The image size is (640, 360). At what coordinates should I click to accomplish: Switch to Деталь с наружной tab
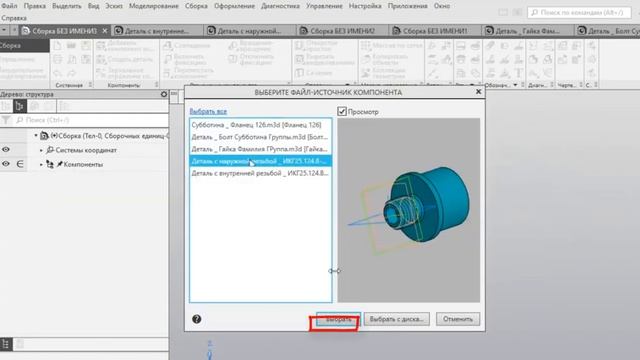249,31
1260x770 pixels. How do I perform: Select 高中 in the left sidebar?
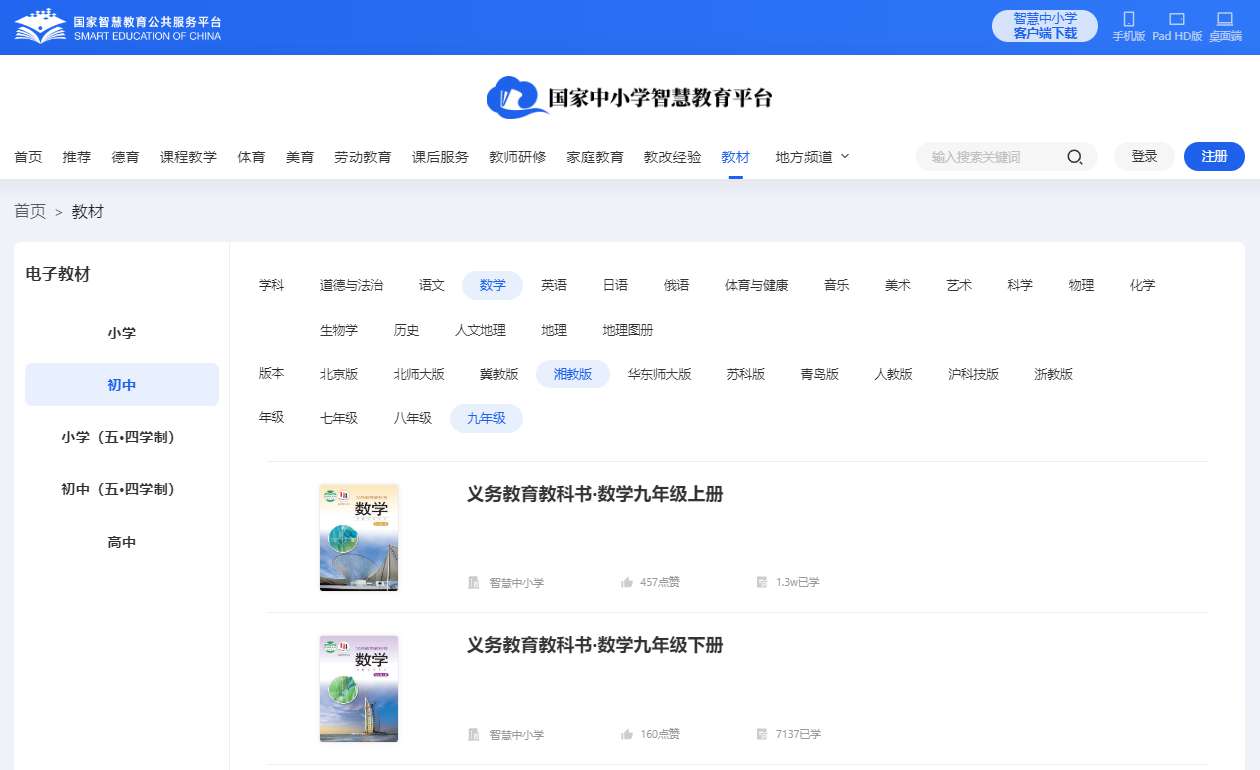122,542
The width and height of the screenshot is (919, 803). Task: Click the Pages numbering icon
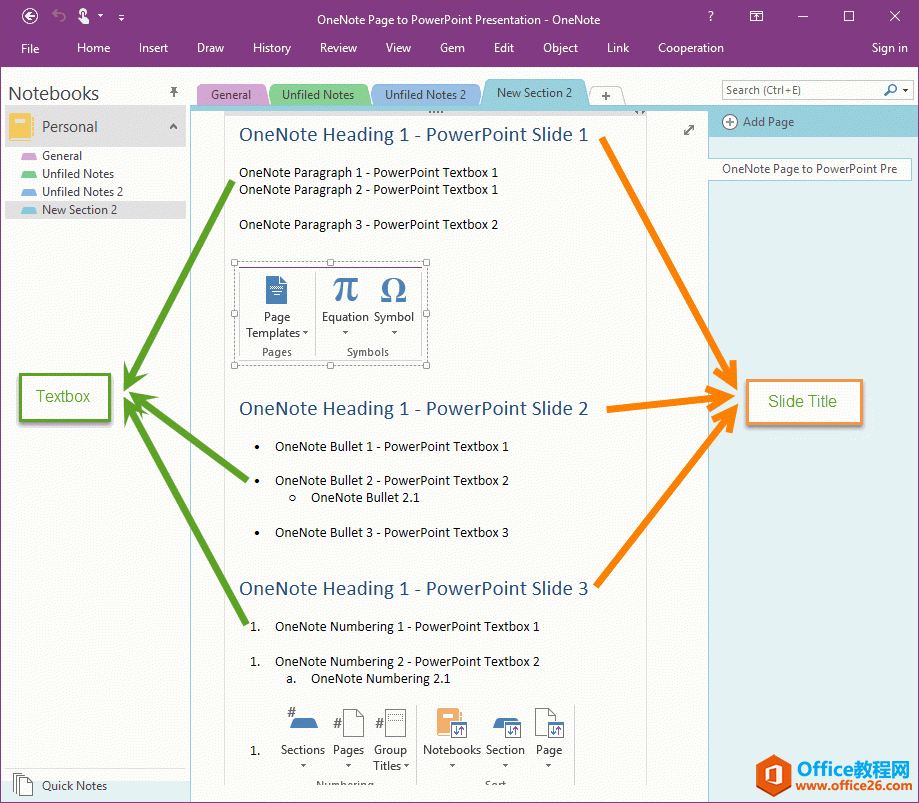(x=348, y=729)
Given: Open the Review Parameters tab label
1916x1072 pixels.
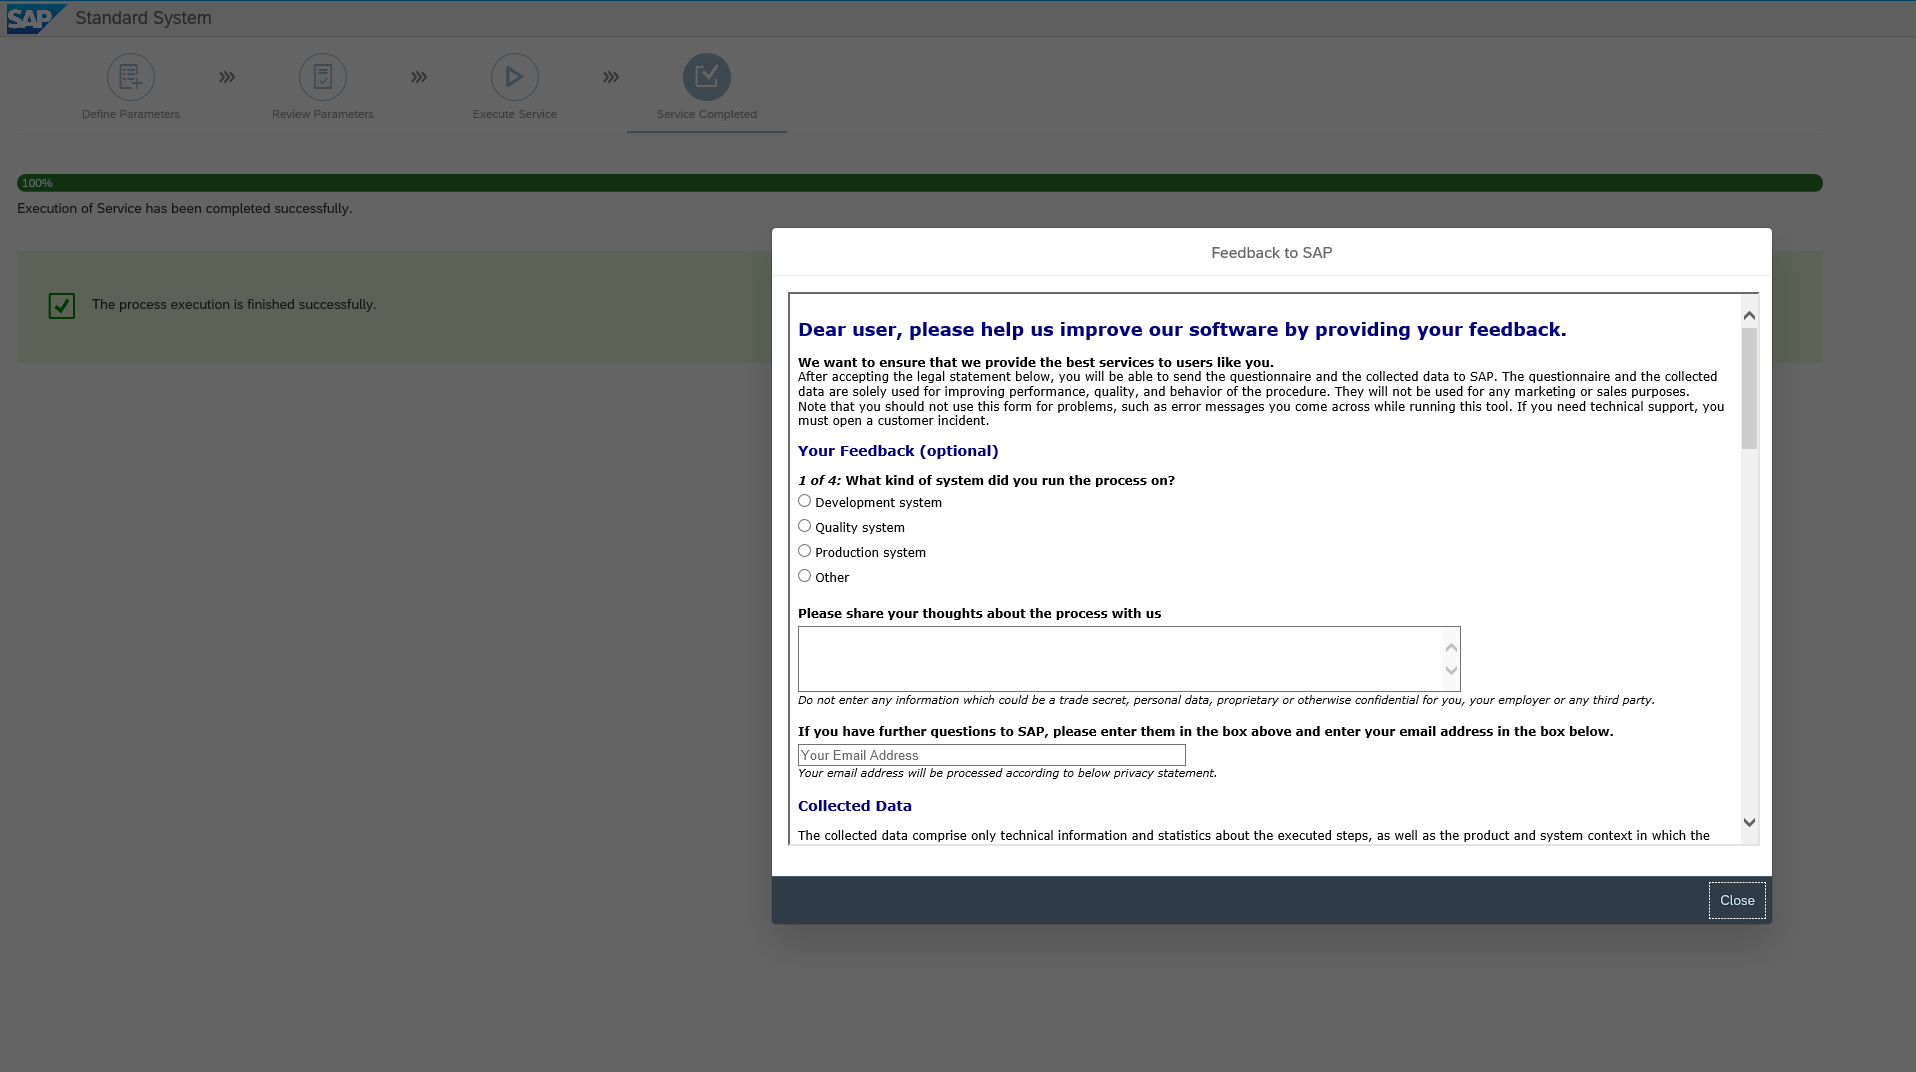Looking at the screenshot, I should coord(323,114).
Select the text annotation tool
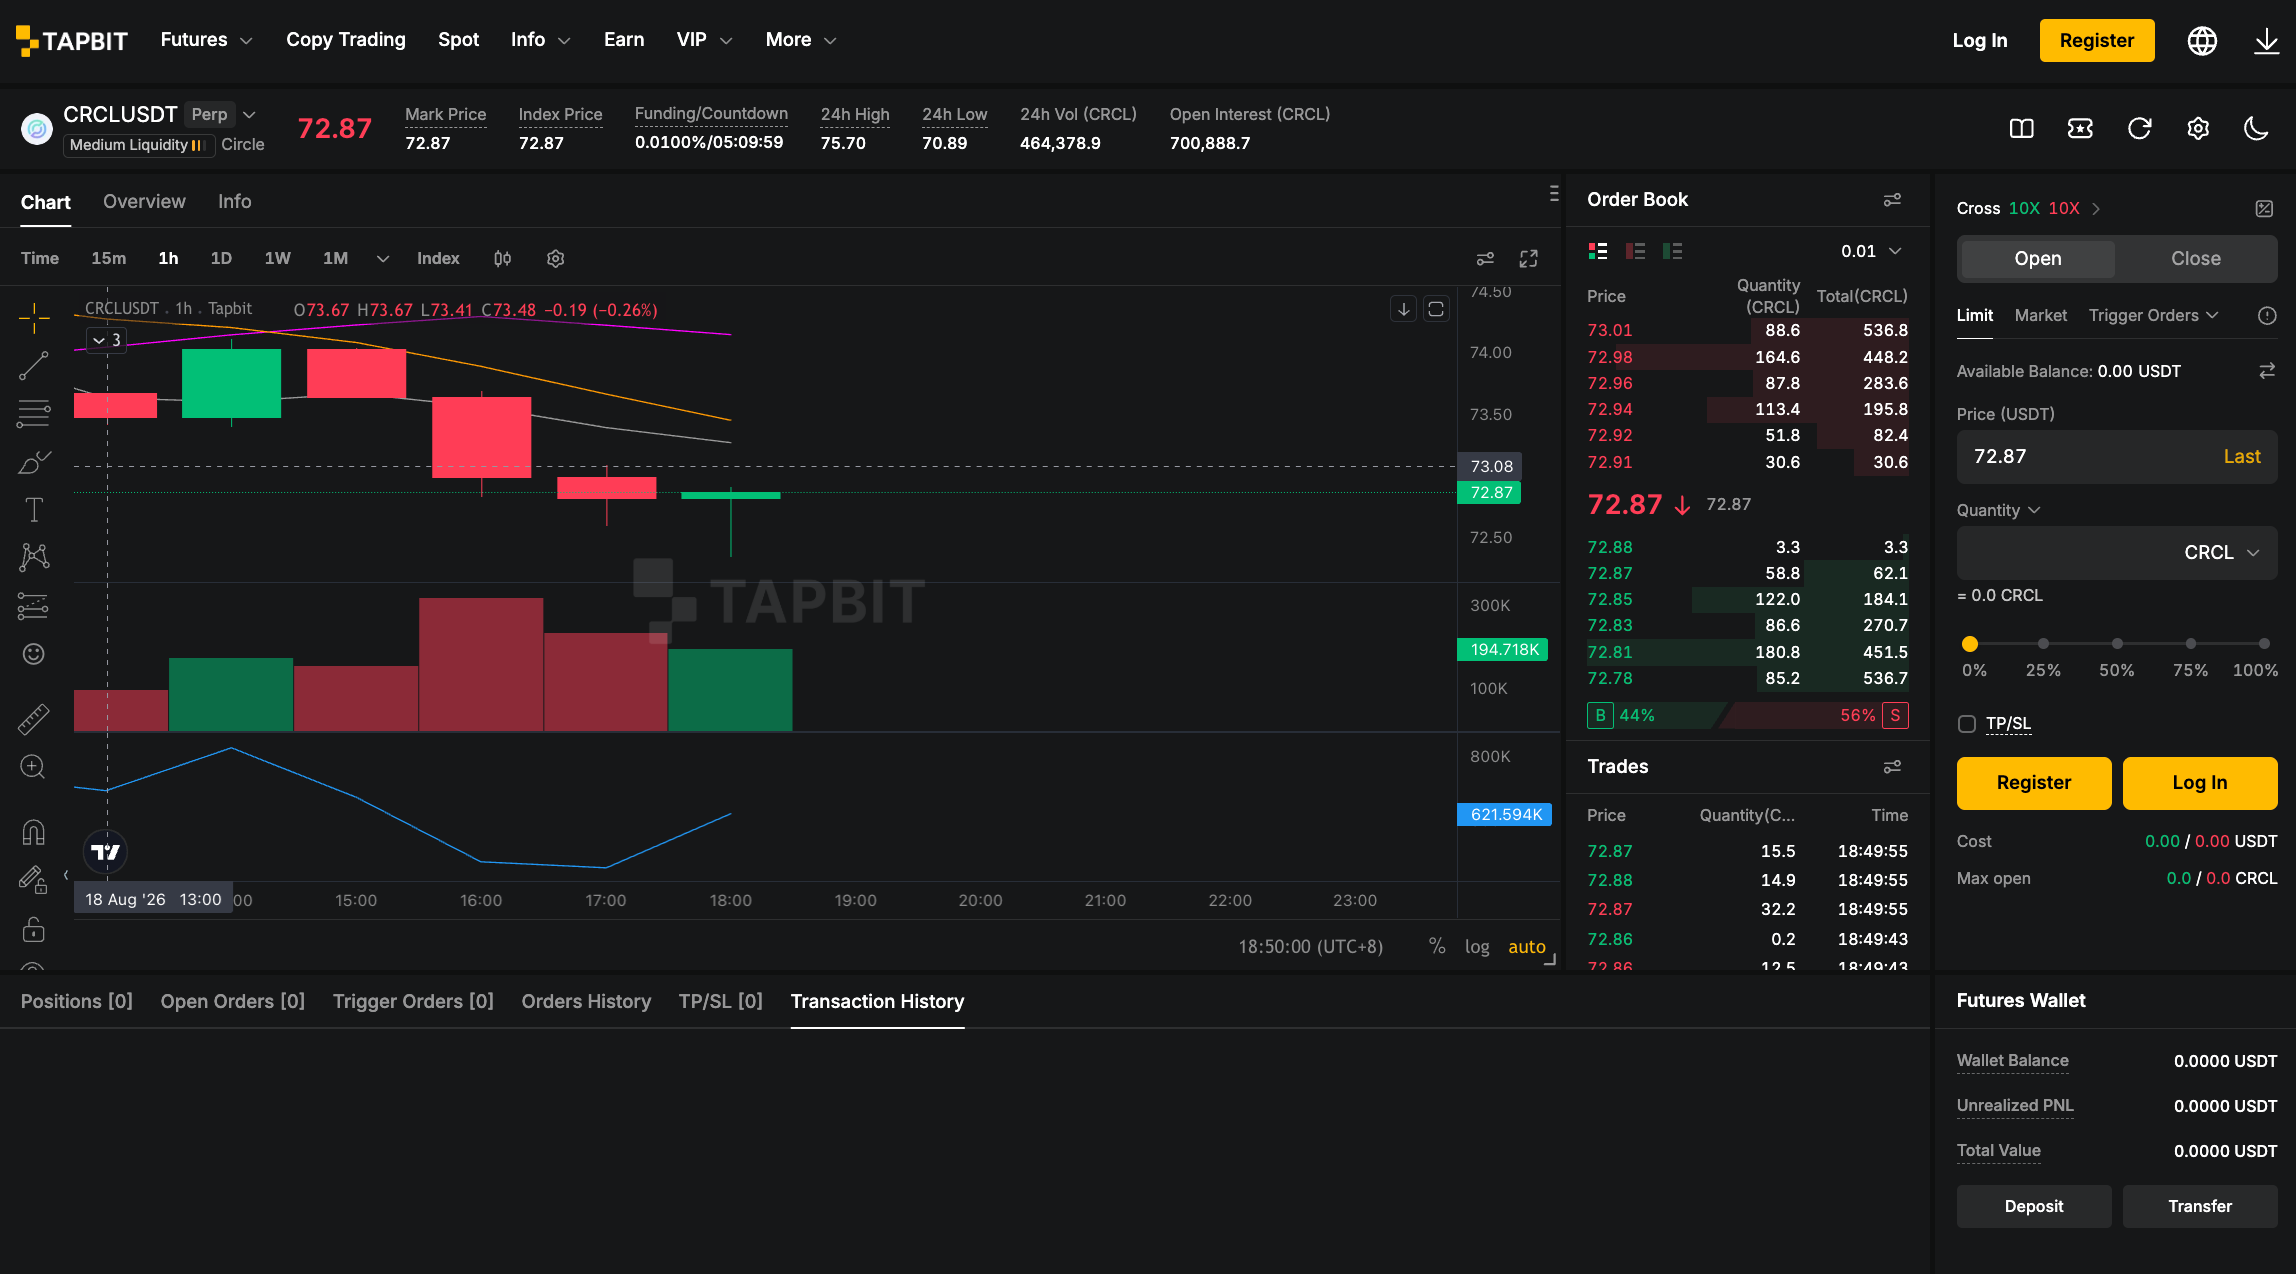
━━━━━━━━━━━━━━━━━━━━
** PROMPT **
When copying the material, leave every image behind and keep each line verbatim.

** RESULT OF THIS TASK **
The image size is (640, 360). At what coordinates should I click to accomplish: Switch to Деталь с наружной tab
249,31
1260x770 pixels. How do I perform: Select 高中 in the left sidebar?
122,542
The width and height of the screenshot is (919, 803). Task: Click the Pages numbering icon
(x=348, y=729)
Given: Open the Review Parameters tab label
1916x1072 pixels.
Looking at the screenshot, I should coord(323,114).
Select the text annotation tool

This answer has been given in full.